[Python] 正規表現のパターンを変数に格納して使う方法
Pythonでは、正規表現のパターンを変数に格納して使用することが可能です。
正規表現を扱うためには、re
モジュールをインポートします。
パターンを変数に格納し、その変数をre
モジュールの関数(例: re.match()
やre.search()
)に渡すことで、正規表現を動的に利用できます。
例えば、pattern = r"\d+"
のようにパターンを変数に格納し、re.search(pattern, text)
のように使用します。
- 正規表現パターンを変数に格納する方法
- 動的にパターンを生成する技術
- 複雑なパターンの再利用方法
- 特定のデータを抽出する応用例
正規表現パターンを変数に格納する方法
パターンを変数に格納する基本的な方法
Pythonでは、正規表現のパターンを文字列として変数に格納することができます。
これにより、同じパターンを何度も使う際に便利です。
以下は、基本的な例です。
import re
# 正規表現パターンを変数に格納
pattern = r'\d+' # 1つ以上の数字にマッチ
r(raw string)を使う理由
Pythonでは、正規表現のパターンを記述する際にr
を前につけることで、raw string(生文字列)として扱うことができます。
これにより、エスケープシーケンスを気にせずに正規表現を書くことができ、可読性が向上します。
# 通常の文字列
pattern_normal = '\\d+' # エスケープが必要
# raw string
pattern_raw = r'\d+' # エスケープ不要
変数に格納したパターンをreモジュールで使用する方法
re
モジュールを使用して、変数に格納した正規表現パターンを利用することができます。
以下のように、re.match()
, re.search()
, re.findall()
などの関数で使用します。
import re
pattern = r'\d+'
text = "今日は2023年10月5日です。

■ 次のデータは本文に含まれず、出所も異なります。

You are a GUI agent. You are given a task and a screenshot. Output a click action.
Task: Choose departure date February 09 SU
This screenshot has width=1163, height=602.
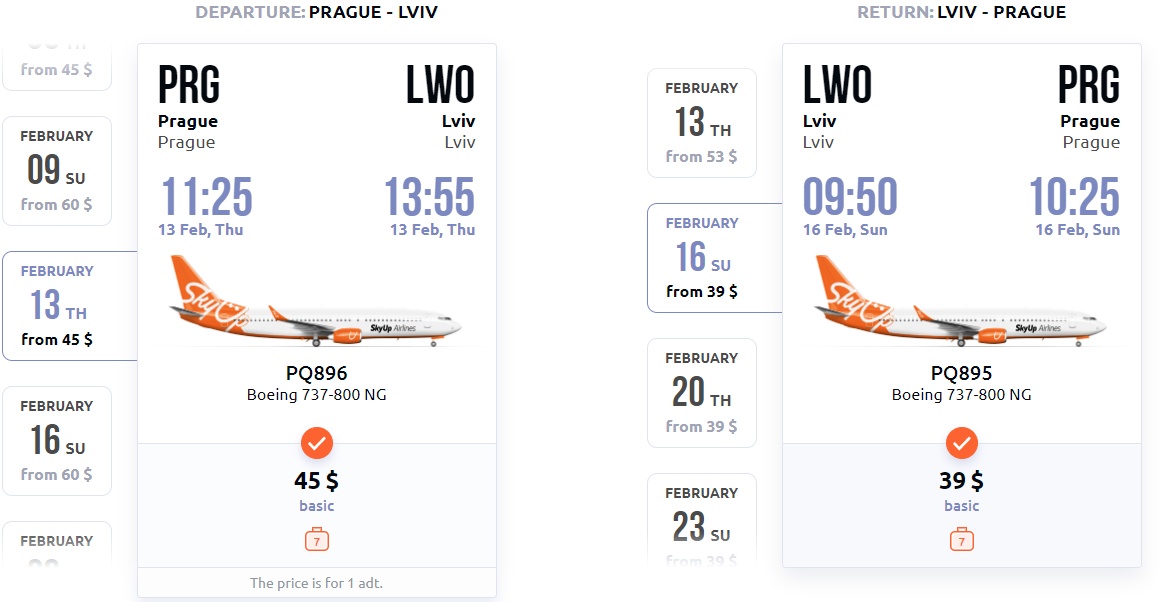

"
# パターンを使ってマッチを確認
match = re.match(pattern, text)
変数に格納したパターンを使ったre.match()の例
re.match()
は、文字列の先頭からパターンにマッチするかを確認します。
以下はその例です。
import re
pattern = r'\d+'
text = "2023年10月5日です。"
# 先頭からマッチを確認
match = re.match(pattern, text)
if match:
print("マッチしました:", match.group())
else:
print("マッチしませんでした。")
マッチしました: 2023
変数に格納したパターンを使ったre.search()の例
re.search()
は、文字列全体を検索し、パターンにマッチする部分を探します。
以下はその例です。
import re
pattern = r'\d+'
text = "今日は2023年10月5日です。"
# 文字列全体を検索
search = re.search(pattern, text)
if search:
print("マッチしました:", search.group())
else:
print("マッチしませんでした。")
マッチしました: 2023
変数に格納したパターンを使ったre.findall()の例
re.findall()
は、文字列内のすべてのマッチをリストとして返します。
以下はその例です。
import re
pattern = r'\d+'
text = "今日は2023年10月5日です。"
# すべてのマッチをリストで取得
matches = re.findall(pattern, text)
print("マッチした数字:", matches)
マッチした数字: ['2023', '10', '5']
このように、正規表現のパターンを変数に格納することで、コードの可読性や再利用性が向上します。
動的に正規表現パターンを生成する方法
文字列の結合でパターンを動的に生成する
Pythonでは、文字列の結合を利用して動的に正規表現パターンを生成することができます。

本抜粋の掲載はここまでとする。